A Train Ride with Apichatpong Weerasethakul, winner of the 2010 Palme D'or

The experience of being able to hear Cannes Best Picture Director Apichatpong Weerasethakul share about Thai films and filmmaking one-to-one, was undoubtedly humbling. There was a strange duality of feeling like you are talking to star who's won his accolade on the other end of the globe while also feeling the closeness of hearing something from a neighbour who shares a common Southeast Asian experience and mentality. But here I was, taking the escalator, crossing the roads and squeezing with the MRT crowd with a person whose name I have grown accustomed to only on my precious DVDs of his films. Though soft-spoken, he speaks with a sureness about what he believes in and wants.

Jeremy (J): What is the most significant issue facing filmmakers in Thailand and perhaps yourself at the moment?

Apichatpong (A): (pauses to think) I think about funding often. However, this is a very common problem to filmmakers worldwide, independent and even Hollywood ones.

J: Is there government funding available for Thai films? for instance, in Singapore, the government gives out some money for short films and selected feature films.

A: We had it last year, and it created quite a controversy because the distribution of funding was quite , how do you put it…. not transparent, at least for me, or that the knowledge of the committee or the people who drafted this funding scheme, was not adequate.

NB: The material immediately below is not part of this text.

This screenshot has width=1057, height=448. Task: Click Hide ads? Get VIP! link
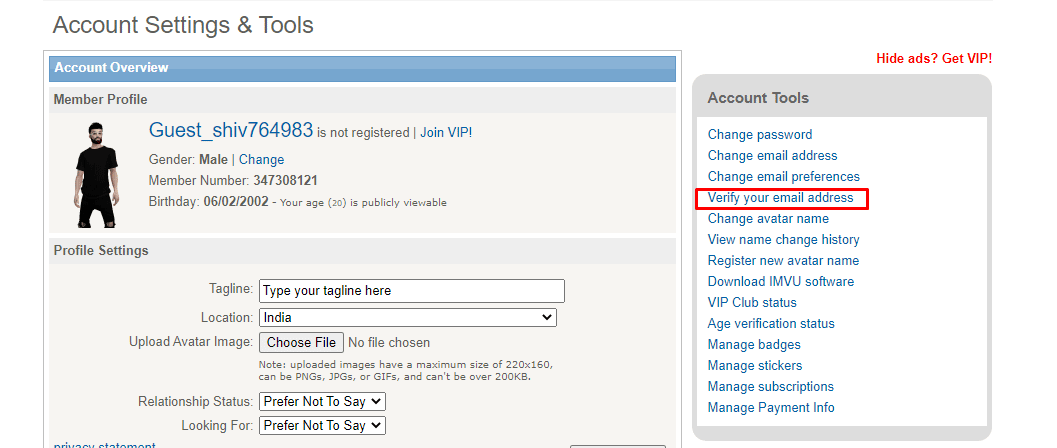tap(934, 58)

It shows they do not have enough knowledge of international funding schemes….how to make it equal and fair for filmmakers. And I don’t think we are likely to have it this year. So I don’t always feel we can (pause)… trust our government in terms of funding because it is always unreliable. In fact, I have more trust in the public sector.

J: Private investors?

A; Ya, because it is stronger than the government.

J: Who are these people? Are they businessmen or…

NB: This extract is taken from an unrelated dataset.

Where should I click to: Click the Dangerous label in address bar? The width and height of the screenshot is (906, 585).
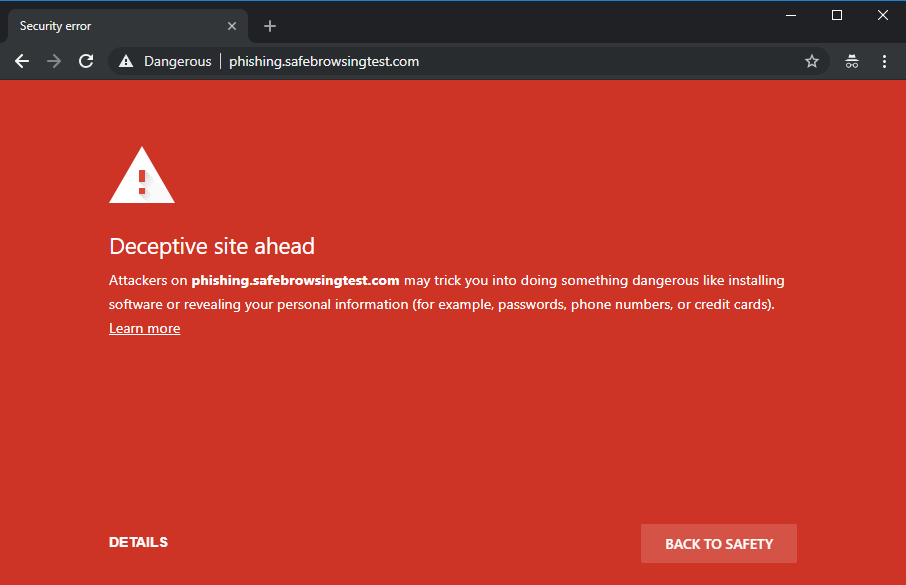[x=177, y=61]
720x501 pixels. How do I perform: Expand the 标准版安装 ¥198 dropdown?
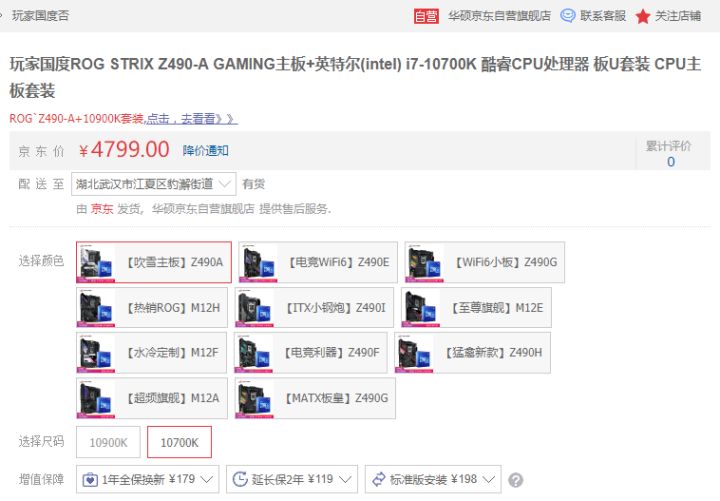coord(433,479)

A: They are people who are interested in the arts and particularly movies. But because of their job, they do not have the time to be involved. And another issue is censorship. Because in Thailand, you cannot make anything that is disruptive to society. So, anything can be applied under that.


J: I guess it’s very loose.

A: Yes. For, example you cannot portray the policemen in a bad way. (pause) The censorship board has become like a moral police. If they do not think it is right, they can ban it. I think the system is quite fascist. The last movie that was banned was a movie that dealt with transsexuals. The government said ‘oh, it’s not a good image for the Thai young people.' Even though they have a rating system, they don’t really trust their own rating system. It may be because even with the ratings, people can still sneak in. (pause) There is another film that has high school students kissing, in fact, not even kissing, they were only about to kiss and the censors stepped in.

J: Really?!

A: This is really a ridiculous time we live but I am sure it will be gone in the future.

J: Is this strictness just at the current moment or…. I am wondering if it really is a reflection of the Thai society or not, because I have watched several Thai films and having been to Thailand, it definitely feels more tolerant than Singapore. I feel Singapore is a conservative society. So am I right to say that Thais are generally quite open but it’s just the authorities…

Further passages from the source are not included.